_WHAT YOU WILL DO_.
Count the lines in the listing below that contain the string "screenshot", matching case exactly, and return only that count.

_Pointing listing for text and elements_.
## Start

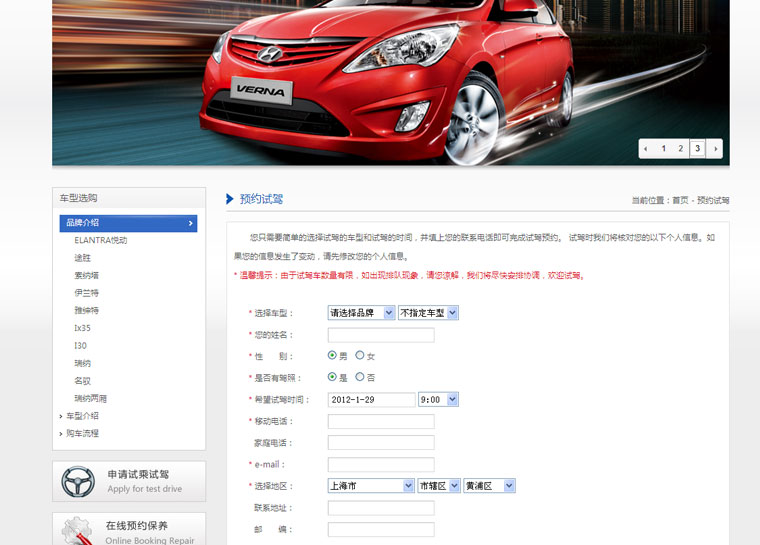Image resolution: width=760 pixels, height=545 pixels.
Task: Select the 男 gender radio button
Action: [332, 355]
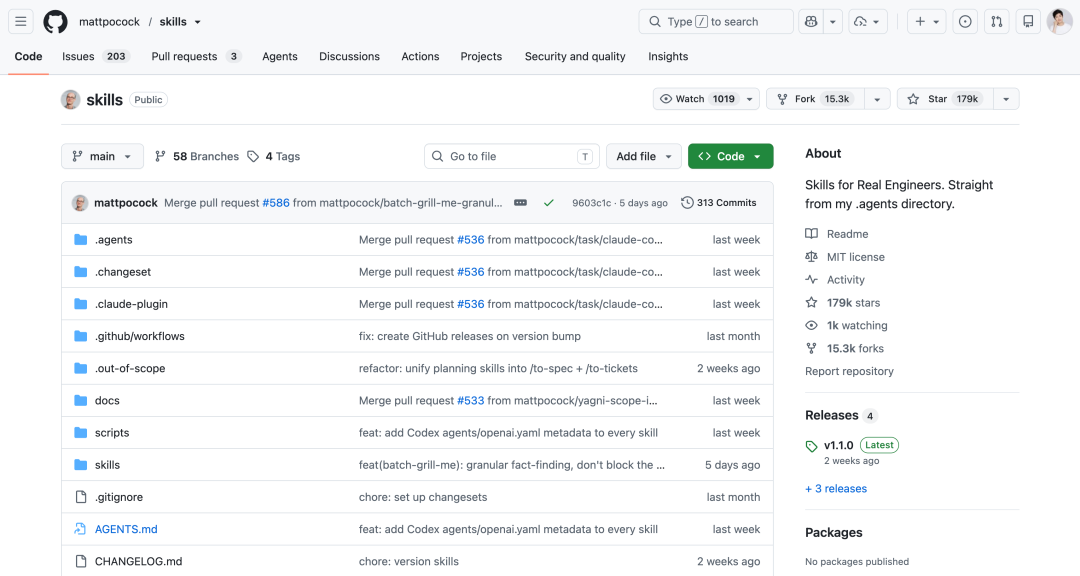Open the Copilot chat icon
This screenshot has width=1080, height=576.
[x=811, y=21]
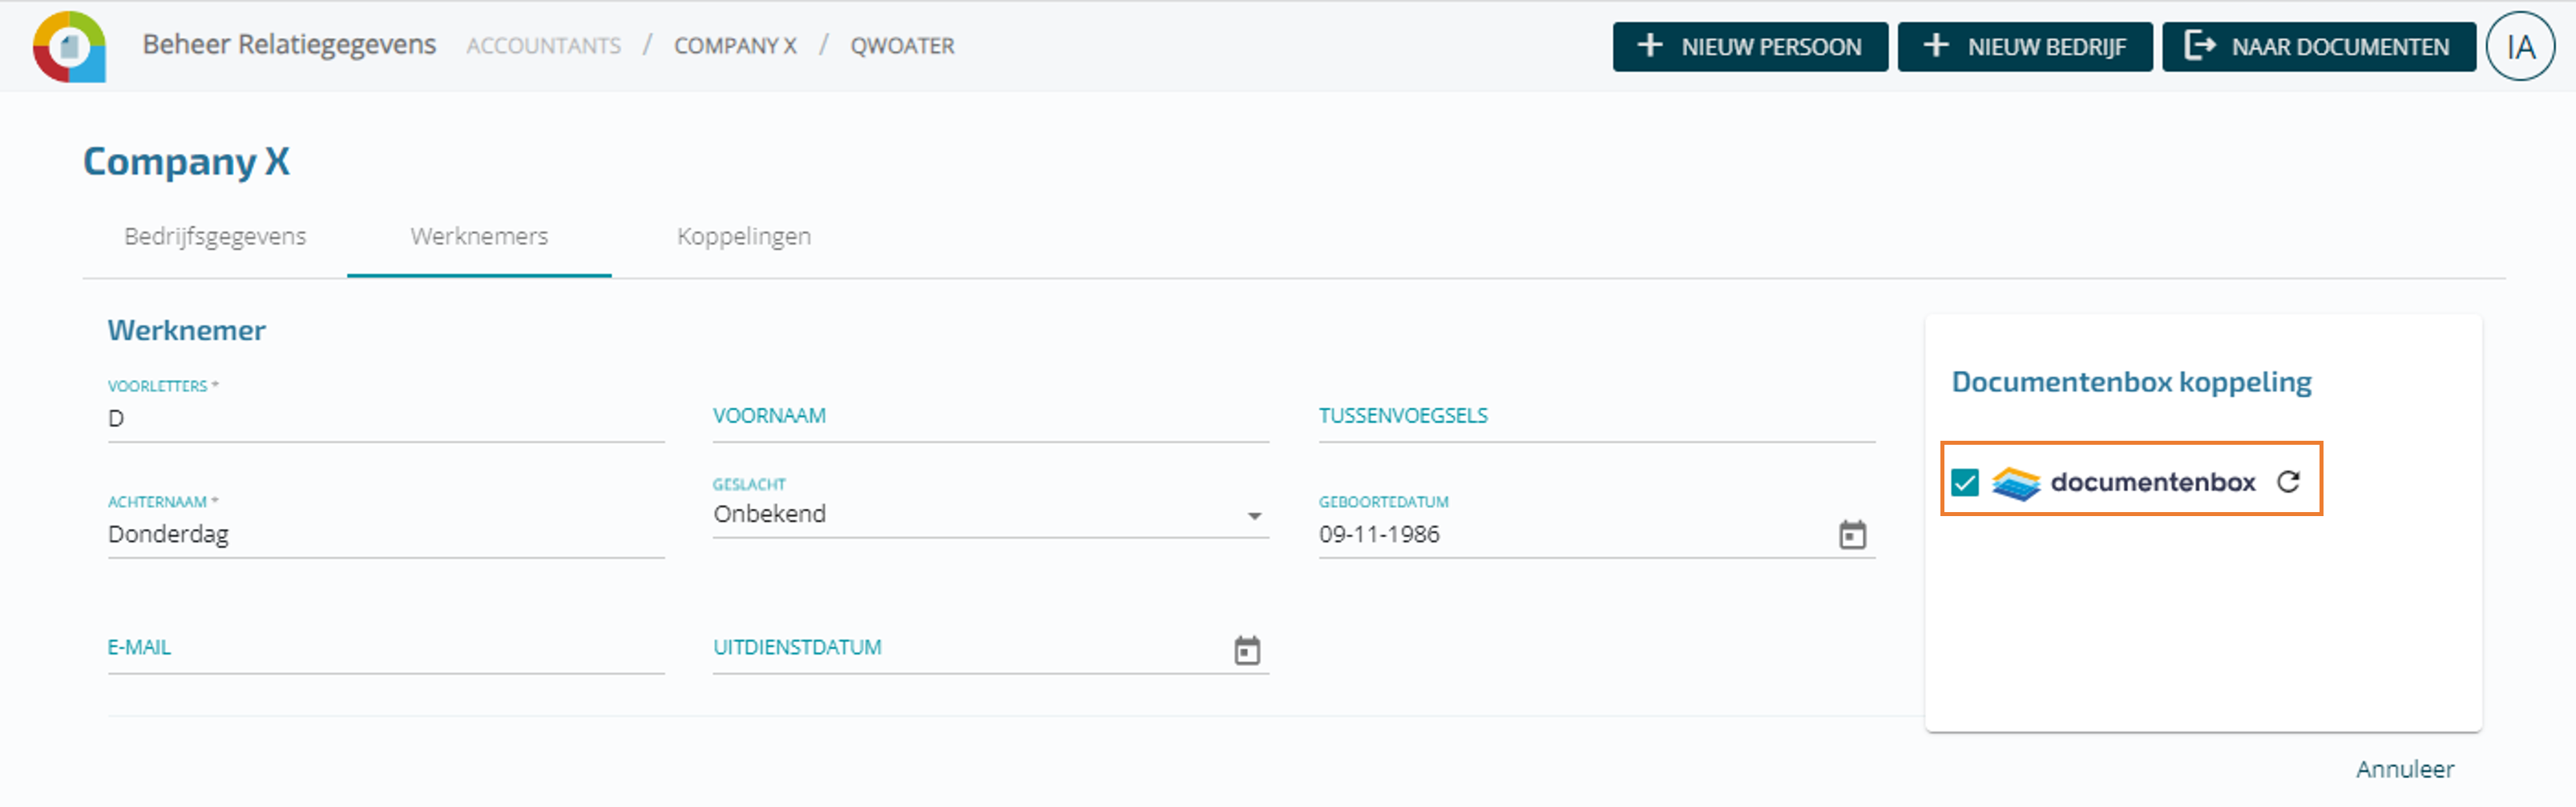2576x807 pixels.
Task: Click the Company X breadcrumb
Action: click(x=735, y=46)
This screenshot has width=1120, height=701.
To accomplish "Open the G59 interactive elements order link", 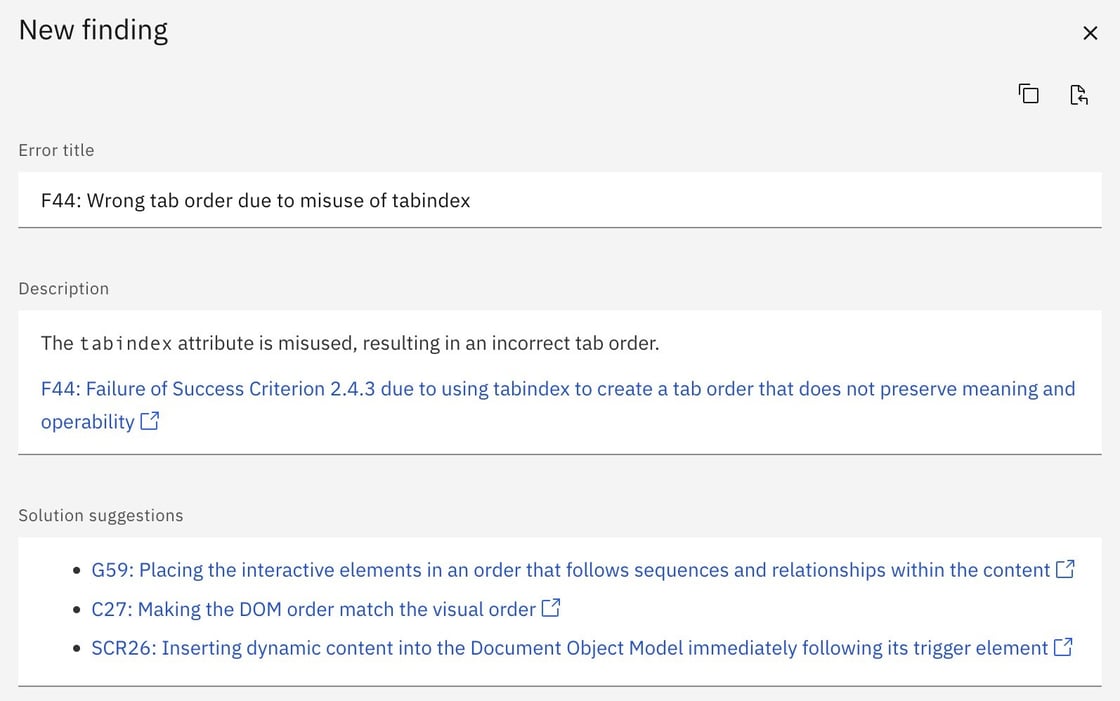I will 570,570.
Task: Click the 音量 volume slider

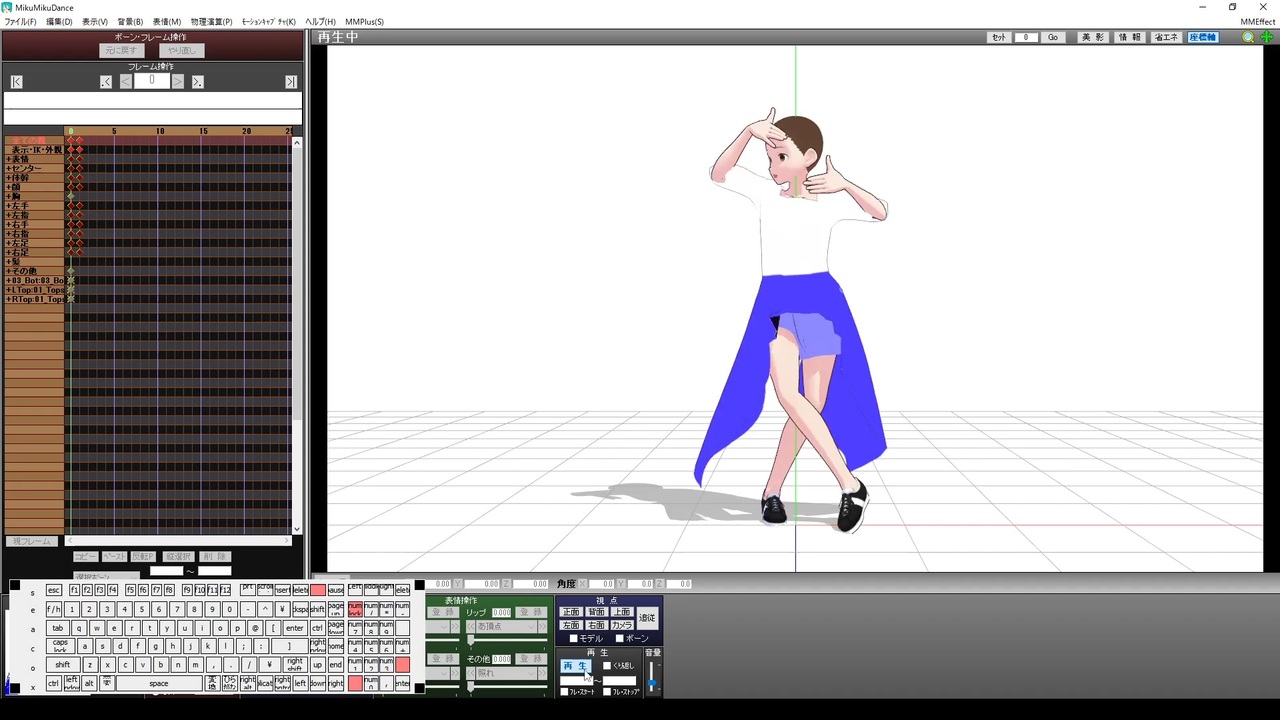Action: point(652,677)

## End

_ANSWER TO THE TASK_.
2